■ **DESCRIPTION OF THE TASK**: In the records below, find the line that contains "Given: Click the Print icon in toolbar" and the line that contains "733x533 pixels.", then retype exactly those two lines and every line between them.

■ **DATASET ENTRIES**:

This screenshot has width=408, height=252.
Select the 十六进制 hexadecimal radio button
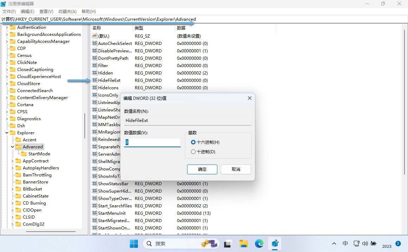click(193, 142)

---

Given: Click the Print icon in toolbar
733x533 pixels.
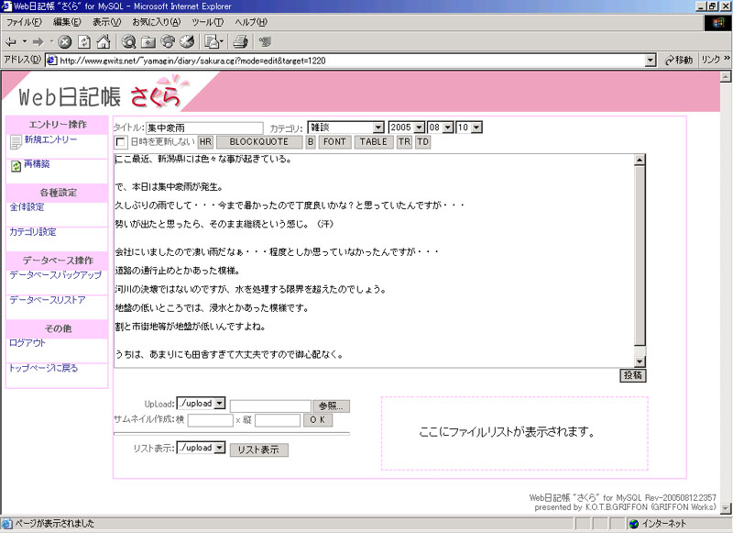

■ **SOLUTION FOR THIS EXERCISE**:
Given: Click the Print icon in toolbar
733x533 pixels.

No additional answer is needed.